§ **Extract to read**:

◆ ◆ ◆ ◆ ◆ ◆ ◆

Pattern	Why It Works	What It Looks Like
Policy before tooling	Prevents dashboard defaults from becoming accidental finance policy	A short allocation standard explains direct costs, shared costs, idle cost, and dispute handling
Labels as a contract	Makes reports stable across namespaces, clusters, and teams	Required `team`, `service`, `environment`, and `cost-center` labels appear on workloads
Shared costs shown explicitly	Builds trust by revealing platform overhead instead of hiding it	Reports show direct workload cost plus allocated idle, system, network, and observability cost
Recommendations as review inputs	Protects reliability while still finding waste	Rightsizing tickets include p95/p99 evidence, owner context, and rollout safety notes

Anti-patterns usually come from chasing precision without trust or speed without context. A model that waits for perfect data never teaches anyone. A model that charges teams before labels are clean creates political resistance. A model that hides idle cost under a platform bucket makes application decisions look cheaper than they are. A model that ranks tools instead of capabilities goes stale and distracts from the operating practice.

Anti-Pattern	Why It Hurts	Better Approach
Chargeback on day one	Turns metadata cleanup into a budget fight	Start with showback, document errors, and graduate mature scopes
Usage-only allocation	Can remove incentives to rightsize requests	Include request pressure or max(request, usage) where scheduler capacity matters
Hidden platform overhead	Makes services appear cheaper than their real support cost	Allocate overhead with explicit split rules and a visible platform line
Tool-first governance	Lets product defaults define fairness	Define allocation policy, then configure tools to match it
Promised savings from recommendations	Treats observed history as guaranteed future behavior	Review recommendations with workload owners and reliability evidence
One giant dashboard for everyone	Forces every persona through the wrong level of detail	Build persona-specific views over one shared allocation model

Decision Framework

Use this framework when a cost question becomes a policy question. It deliberately separates three decisions that often get blended together: how to communicate cost, how to reduce waste, and how to choose rate commitments. The first decision is organizational, the second is engineering, and the third is financial risk management. Mixing them produces bad outcomes, such as buying commitments before rightsizing or charging teams before they trust allocation.

◆ ◆ ◆ ◆ ◆ ◆ ◆

Entries on target coordinates
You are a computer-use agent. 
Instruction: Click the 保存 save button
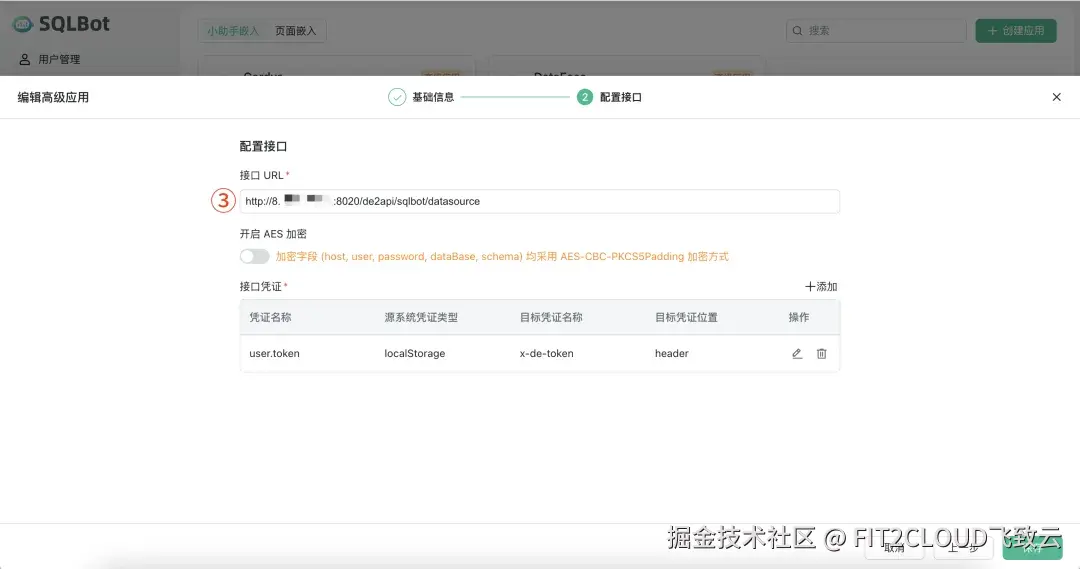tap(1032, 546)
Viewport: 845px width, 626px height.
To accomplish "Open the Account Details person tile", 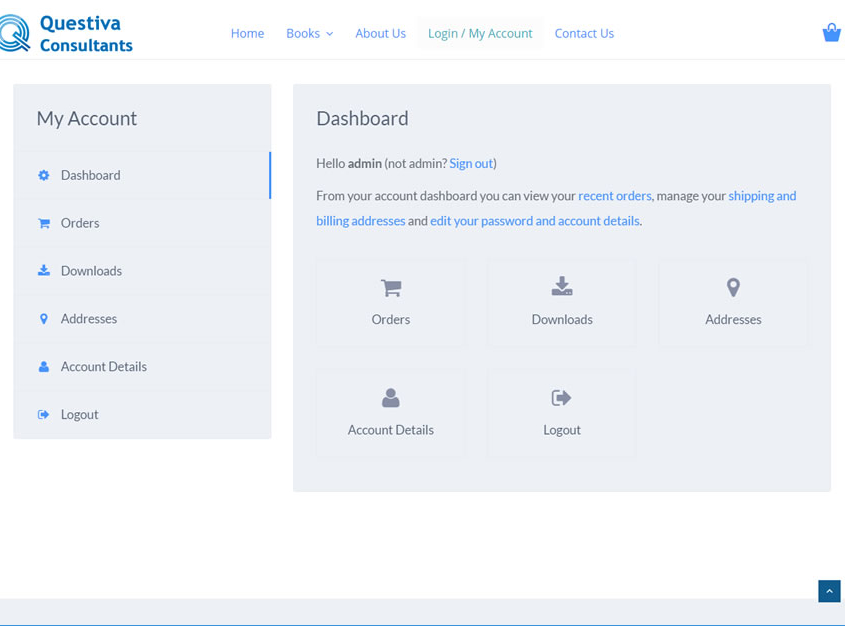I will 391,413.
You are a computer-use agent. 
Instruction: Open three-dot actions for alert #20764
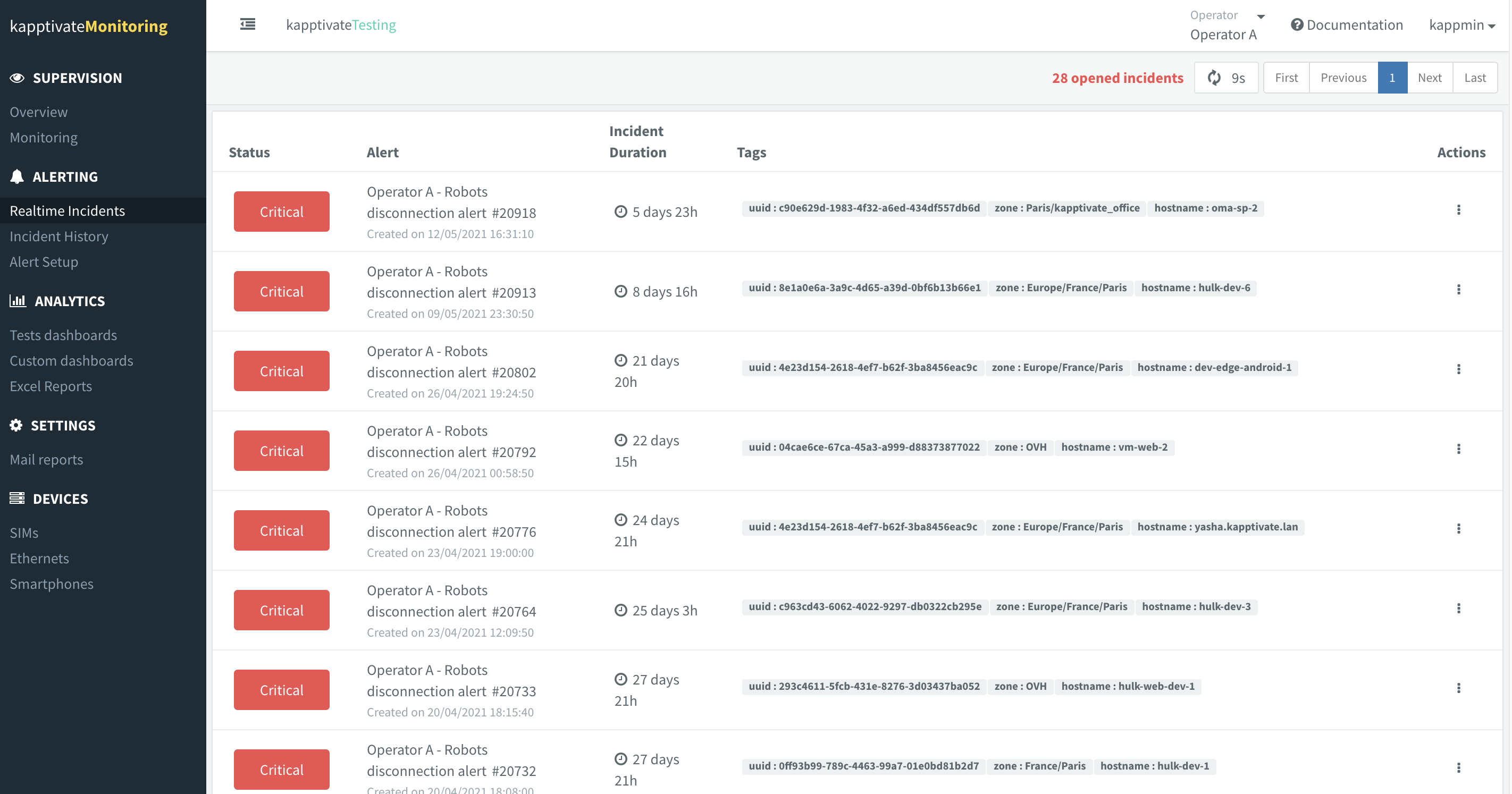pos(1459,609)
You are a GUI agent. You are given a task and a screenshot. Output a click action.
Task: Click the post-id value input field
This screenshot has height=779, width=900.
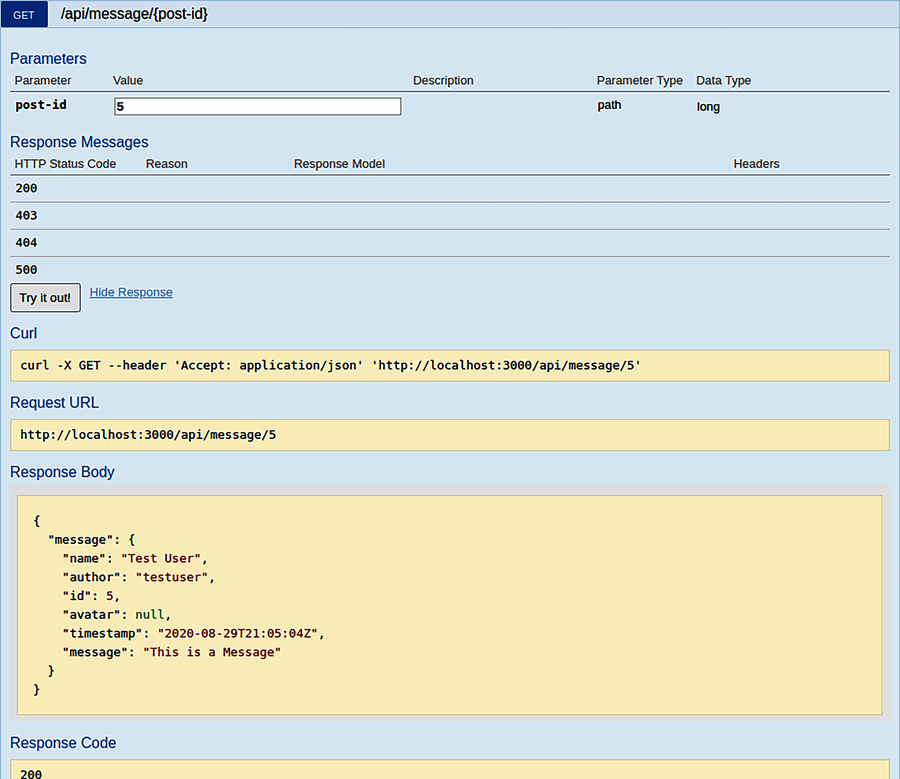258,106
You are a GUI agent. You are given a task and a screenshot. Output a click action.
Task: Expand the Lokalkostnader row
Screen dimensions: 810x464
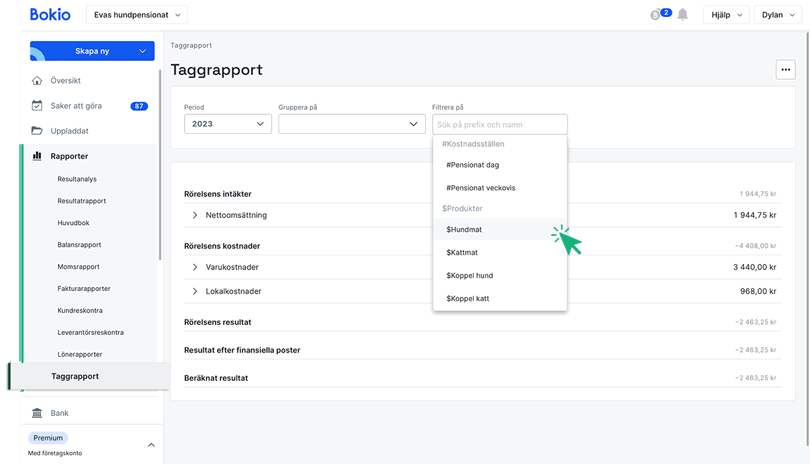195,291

◆ ◆ ◆ ◆ ◆ ◆ ◆

§ **Required actions**:
a - Answer these questions from the cost allocation passage:
(i) Which four labels are required on workloads?
(ii) What better approach is given for chargeback on day one?
(iii) Which of the three decisions is called financial risk management?
b - Reproduce the stretch of the cost allocation passage from "Anti-patterns usually come" through "the operating practice." word for word.
Draw only on the cost allocation passage.

§ **Results for each task**:
a -
(i) `team`, `service`, `environment`, and `cost-center`
(ii) Start with showback, document errors, and graduate mature scopes.
(iii) How to choose rate commitments

b -
Anti-patterns usually come from chasing precision without trust or speed without context. A model that waits for perfect data never teaches anyone. A model that charges teams before labels are clean creates political resistance. A model that hides idle cost under a platform bucket makes application decisions look cheaper than they are. A model that ranks tools instead of capabilities goes stale and distracts from the operating practice.